[Begin READING PASSAGE]

Rand v. Andreatta

Annotate this Case
[S. F. No. 21551. In Bank. Feb. 18, 1964.]

CORINE RAND, Plaintiff and Appellant, v. SHIRLEY A. ANDREATTA et al., Defendants and Respondents.

COUNSEL

Redland & Pinney and Van H. Pinney for Plaintiff and Appellant.

J. Frank Coakley, District Attorney, Appelbaum, Mitchell & Bennett, Bennett & Van De Poel and Bryant M. Bennett for Defendants and Respondents.

OPINION

McCOMB, J.

Plaintiff appeals from a judgment entered in favor of defendants after a ruling by the trial court, under section 597 of the Code of Civil Procedure, on a special defense constituting a bar to the prosecution of the action, in a suit for personal injuries alleged to have been caused by negligence of defendant Andreatta while in the course and scope of her employment by defendant county.

[End READING PASSAGE]
[Begin INFORMATION SUPPLIED]

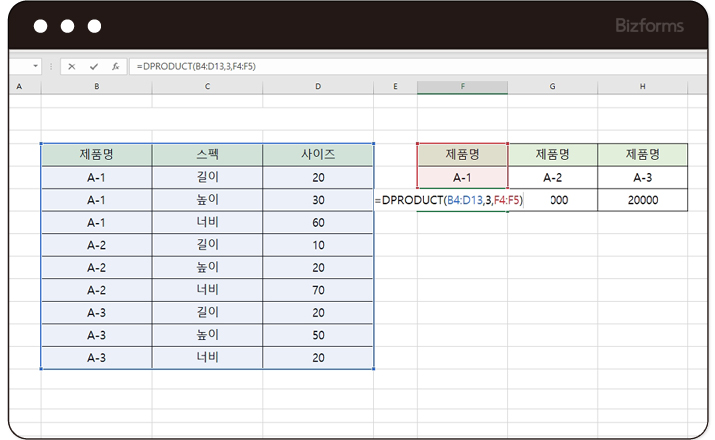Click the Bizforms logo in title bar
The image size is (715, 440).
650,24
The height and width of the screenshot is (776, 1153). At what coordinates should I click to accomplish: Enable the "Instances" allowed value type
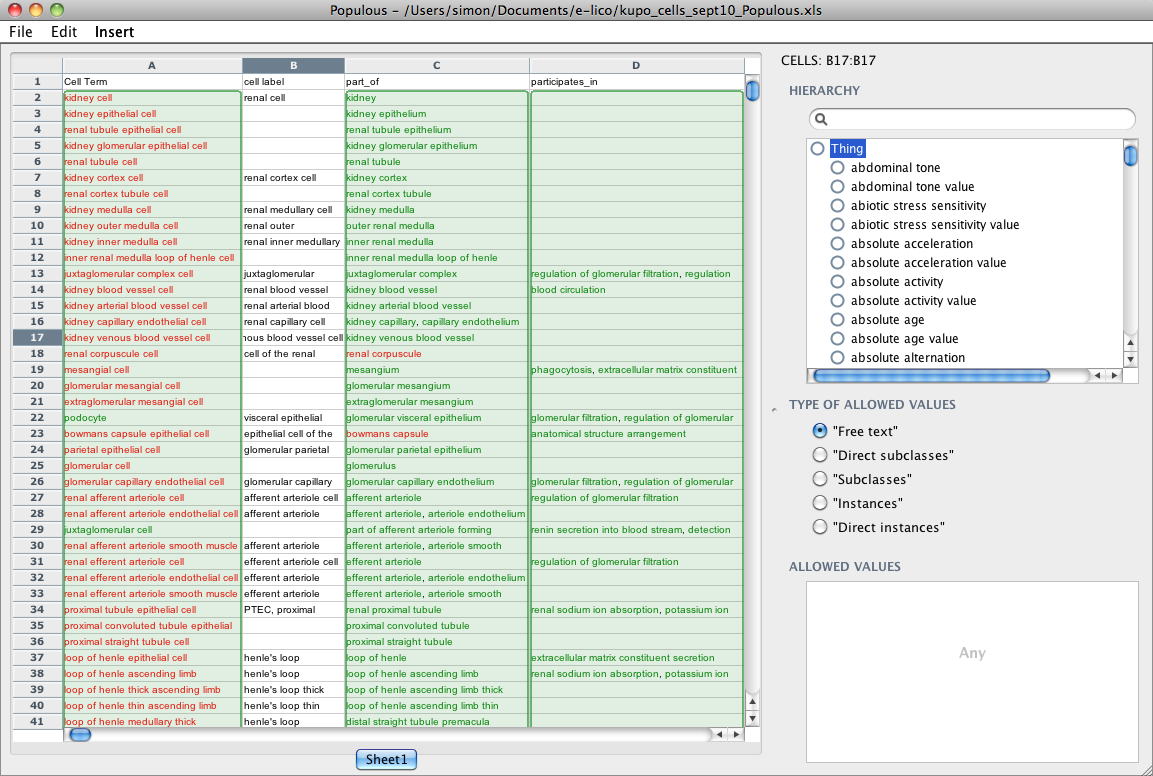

[End INFORMATION SUPPLIED]
[Begin INFORMATION SUPPLIED]

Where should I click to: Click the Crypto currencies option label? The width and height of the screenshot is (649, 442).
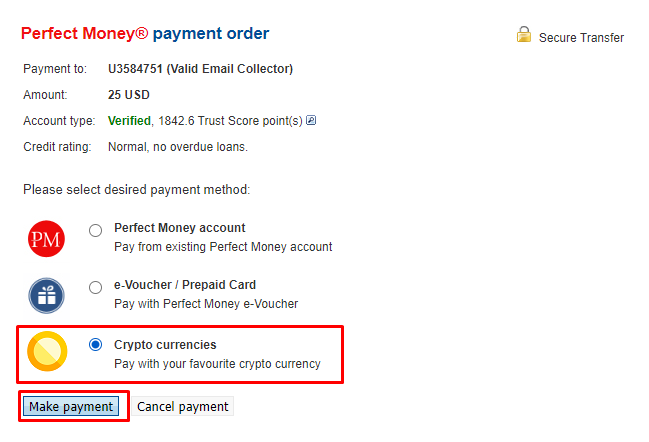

[End INFORMATION SUPPLIED]

OBJECTIVE 1
In the Rand v. Andreatta opinion, what led to the judgment for the defendants that the plaintiff is appealing?
OBJECTIVE 2
Write out the part of the Rand v. Andreatta opinion starting at "Plaintiff appeals from" and ending at "by defendant county.".

EXERCISE RESULT 1
The judgment followed a trial court ruling under section 597 of the Code of Civil Procedure on a special defense that barred the prosecution of the action.

EXERCISE RESULT 2
Plaintiff appeals from a judgment entered in favor of defendants after a ruling by the trial court, under section 597 of the Code of Civil Procedure, on a special defense constituting a bar to the prosecution of the action, in a suit for personal injuries alleged to have been caused by negligence of defendant Andreatta while in the course and scope of her employment by defendant county.